[Excerpts from a dataset]
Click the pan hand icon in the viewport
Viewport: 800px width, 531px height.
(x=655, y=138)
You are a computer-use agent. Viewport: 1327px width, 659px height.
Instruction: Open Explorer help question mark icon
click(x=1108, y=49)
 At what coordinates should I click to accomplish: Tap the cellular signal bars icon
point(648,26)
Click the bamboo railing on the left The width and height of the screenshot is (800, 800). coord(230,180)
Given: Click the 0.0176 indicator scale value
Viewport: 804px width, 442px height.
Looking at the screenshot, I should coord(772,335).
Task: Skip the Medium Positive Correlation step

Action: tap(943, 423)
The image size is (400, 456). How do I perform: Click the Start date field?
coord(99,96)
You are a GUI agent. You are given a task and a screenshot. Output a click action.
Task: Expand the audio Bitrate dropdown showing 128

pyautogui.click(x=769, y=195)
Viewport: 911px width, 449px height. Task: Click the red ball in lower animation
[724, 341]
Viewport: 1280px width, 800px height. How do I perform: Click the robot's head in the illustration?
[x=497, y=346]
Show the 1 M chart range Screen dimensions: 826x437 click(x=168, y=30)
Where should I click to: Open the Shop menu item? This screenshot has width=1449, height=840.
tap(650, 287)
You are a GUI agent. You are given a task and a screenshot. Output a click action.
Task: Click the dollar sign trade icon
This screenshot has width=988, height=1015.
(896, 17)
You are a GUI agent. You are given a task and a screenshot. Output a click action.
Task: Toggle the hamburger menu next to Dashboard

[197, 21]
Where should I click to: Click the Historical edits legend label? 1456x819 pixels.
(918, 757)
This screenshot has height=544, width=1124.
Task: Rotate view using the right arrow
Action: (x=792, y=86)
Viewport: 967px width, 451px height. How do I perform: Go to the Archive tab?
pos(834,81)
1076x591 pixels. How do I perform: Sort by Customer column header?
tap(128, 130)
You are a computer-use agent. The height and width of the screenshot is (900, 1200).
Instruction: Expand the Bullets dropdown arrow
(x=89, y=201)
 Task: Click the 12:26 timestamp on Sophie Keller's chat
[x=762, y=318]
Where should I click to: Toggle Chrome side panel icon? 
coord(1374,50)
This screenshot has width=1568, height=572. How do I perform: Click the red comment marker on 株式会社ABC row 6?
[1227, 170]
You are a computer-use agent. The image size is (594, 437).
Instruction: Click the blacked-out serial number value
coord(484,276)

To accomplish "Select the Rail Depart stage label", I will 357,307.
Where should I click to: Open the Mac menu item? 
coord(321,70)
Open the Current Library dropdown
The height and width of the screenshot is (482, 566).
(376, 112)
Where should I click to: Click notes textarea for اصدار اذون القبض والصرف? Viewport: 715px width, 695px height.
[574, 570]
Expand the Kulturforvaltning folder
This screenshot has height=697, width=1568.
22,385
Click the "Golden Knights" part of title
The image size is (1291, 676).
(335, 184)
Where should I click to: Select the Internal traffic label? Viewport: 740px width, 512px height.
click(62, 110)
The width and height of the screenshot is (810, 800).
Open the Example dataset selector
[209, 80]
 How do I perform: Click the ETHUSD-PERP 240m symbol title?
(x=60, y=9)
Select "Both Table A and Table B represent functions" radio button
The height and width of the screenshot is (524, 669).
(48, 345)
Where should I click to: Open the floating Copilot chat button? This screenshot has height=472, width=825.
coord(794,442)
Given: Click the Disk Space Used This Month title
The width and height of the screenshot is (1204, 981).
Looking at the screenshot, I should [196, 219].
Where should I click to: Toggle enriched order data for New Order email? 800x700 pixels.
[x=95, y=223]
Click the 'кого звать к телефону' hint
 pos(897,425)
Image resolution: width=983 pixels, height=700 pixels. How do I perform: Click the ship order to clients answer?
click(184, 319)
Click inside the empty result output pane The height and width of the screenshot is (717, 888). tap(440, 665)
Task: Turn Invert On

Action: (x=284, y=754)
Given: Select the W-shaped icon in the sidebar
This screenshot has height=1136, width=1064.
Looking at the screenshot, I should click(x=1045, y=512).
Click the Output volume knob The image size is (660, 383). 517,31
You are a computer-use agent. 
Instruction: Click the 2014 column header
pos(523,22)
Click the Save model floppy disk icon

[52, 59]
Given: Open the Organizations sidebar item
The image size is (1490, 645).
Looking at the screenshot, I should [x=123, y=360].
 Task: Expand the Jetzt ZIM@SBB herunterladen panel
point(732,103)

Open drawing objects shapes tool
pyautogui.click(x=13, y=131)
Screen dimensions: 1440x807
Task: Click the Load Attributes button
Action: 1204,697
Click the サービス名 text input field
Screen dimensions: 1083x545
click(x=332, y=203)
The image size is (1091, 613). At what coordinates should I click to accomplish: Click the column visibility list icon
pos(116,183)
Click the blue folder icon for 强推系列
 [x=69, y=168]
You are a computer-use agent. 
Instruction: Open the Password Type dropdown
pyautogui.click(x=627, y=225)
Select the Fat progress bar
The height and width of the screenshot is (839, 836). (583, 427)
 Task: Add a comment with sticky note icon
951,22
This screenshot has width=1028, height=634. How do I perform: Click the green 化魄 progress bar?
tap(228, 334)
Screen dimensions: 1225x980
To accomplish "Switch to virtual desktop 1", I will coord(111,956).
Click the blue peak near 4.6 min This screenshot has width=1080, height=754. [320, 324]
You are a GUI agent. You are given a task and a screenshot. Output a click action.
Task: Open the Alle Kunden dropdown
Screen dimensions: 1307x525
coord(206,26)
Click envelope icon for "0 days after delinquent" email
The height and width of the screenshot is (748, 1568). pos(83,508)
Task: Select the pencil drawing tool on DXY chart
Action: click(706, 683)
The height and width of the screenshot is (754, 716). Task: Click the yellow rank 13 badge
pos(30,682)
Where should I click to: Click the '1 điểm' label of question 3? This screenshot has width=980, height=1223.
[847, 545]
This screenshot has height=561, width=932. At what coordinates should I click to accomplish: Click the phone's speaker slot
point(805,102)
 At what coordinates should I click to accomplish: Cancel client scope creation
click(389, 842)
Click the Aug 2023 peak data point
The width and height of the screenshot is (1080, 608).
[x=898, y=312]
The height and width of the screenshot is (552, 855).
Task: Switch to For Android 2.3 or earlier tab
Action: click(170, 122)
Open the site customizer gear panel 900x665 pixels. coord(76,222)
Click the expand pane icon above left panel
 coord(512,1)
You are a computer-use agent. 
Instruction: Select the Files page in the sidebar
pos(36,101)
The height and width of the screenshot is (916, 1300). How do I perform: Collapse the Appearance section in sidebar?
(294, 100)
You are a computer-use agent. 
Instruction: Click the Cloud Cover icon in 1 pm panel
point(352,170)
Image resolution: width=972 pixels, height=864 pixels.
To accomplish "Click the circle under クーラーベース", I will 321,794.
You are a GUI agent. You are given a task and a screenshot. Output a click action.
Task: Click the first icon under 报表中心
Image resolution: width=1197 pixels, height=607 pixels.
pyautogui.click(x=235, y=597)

▶ _Exercise prompt_
Would you report every line of the entries above containing the word "will"?

▶ _Output of the exercise_
To accomplish "Select the Rail Depart stage label", I will 357,307.
To accomplish "Switch to virtual desktop 1", I will coord(111,956).
To accomplish "Click the circle under クーラーベース", I will 321,794.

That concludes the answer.